_Data for analysis_:
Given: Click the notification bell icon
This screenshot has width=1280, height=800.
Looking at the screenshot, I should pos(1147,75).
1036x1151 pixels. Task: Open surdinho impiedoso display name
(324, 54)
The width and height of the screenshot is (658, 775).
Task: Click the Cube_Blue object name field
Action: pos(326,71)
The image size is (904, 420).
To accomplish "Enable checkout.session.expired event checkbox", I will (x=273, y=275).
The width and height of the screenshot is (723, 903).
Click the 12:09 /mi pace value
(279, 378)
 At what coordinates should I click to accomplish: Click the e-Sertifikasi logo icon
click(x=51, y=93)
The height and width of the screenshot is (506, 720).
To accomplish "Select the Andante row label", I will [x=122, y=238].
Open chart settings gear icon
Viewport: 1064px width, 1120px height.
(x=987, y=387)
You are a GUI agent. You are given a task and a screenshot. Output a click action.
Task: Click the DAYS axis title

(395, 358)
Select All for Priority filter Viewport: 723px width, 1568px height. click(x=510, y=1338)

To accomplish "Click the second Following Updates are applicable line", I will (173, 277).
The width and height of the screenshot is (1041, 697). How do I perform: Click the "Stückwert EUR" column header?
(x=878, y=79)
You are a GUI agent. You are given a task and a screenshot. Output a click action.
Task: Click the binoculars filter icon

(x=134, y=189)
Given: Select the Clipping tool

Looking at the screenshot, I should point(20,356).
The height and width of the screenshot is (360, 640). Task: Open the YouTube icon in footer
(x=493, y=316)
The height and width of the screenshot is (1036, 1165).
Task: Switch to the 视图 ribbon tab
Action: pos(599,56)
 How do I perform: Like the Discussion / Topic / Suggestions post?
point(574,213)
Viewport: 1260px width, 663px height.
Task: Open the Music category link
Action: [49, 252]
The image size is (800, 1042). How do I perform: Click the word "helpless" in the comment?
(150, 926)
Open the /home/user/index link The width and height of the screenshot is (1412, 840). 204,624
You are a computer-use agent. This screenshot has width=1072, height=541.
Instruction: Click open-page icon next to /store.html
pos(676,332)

_What is needed_: Every record above should be written out exactly.

_Task answer_:
Given: Click the notification bell icon
This screenshot has width=1280, height=800.
Looking at the screenshot, I should pos(1147,75).
1036x1151 pixels. Task: Open surdinho impiedoso display name
(324, 54)
The width and height of the screenshot is (658, 775).
Task: Click the Cube_Blue object name field
Action: pos(326,71)
The image size is (904, 420).
To accomplish "Enable checkout.session.expired event checkbox", I will (x=273, y=275).
The width and height of the screenshot is (723, 903).
Click the 12:09 /mi pace value
(279, 378)
 At what coordinates should I click to accomplish: Click the e-Sertifikasi logo icon
click(x=51, y=93)
The height and width of the screenshot is (506, 720).
To accomplish "Select the Andante row label", I will [x=122, y=238].
Open chart settings gear icon
Viewport: 1064px width, 1120px height.
(x=987, y=387)
You are a GUI agent. You are given a task and a screenshot. Output a click action.
Task: Click the DAYS axis title

(395, 358)
Select All for Priority filter Viewport: 723px width, 1568px height. click(x=510, y=1338)

To accomplish "Click the second Following Updates are applicable line", I will (173, 277).
The width and height of the screenshot is (1041, 697). How do I perform: Click the "Stückwert EUR" column header?
(x=878, y=79)
You are a GUI agent. You are given a task and a screenshot. Output a click action.
Task: Click the binoculars filter icon

(x=134, y=189)
Given: Select the Clipping tool

Looking at the screenshot, I should point(20,356).
The height and width of the screenshot is (360, 640). Task: Open the YouTube icon in footer
(x=493, y=316)
The height and width of the screenshot is (1036, 1165).
Task: Switch to the 视图 ribbon tab
Action: pos(599,56)
 How do I perform: Like the Discussion / Topic / Suggestions post?
point(574,213)
Viewport: 1260px width, 663px height.
Task: Open the Music category link
Action: [49, 252]
The image size is (800, 1042). How do I perform: Click the word "helpless" in the comment?
(150, 926)
Open the /home/user/index link The width and height of the screenshot is (1412, 840). 204,624
You are a computer-use agent. This screenshot has width=1072, height=541.
Instruction: Click open-page icon next to /store.html
pos(676,332)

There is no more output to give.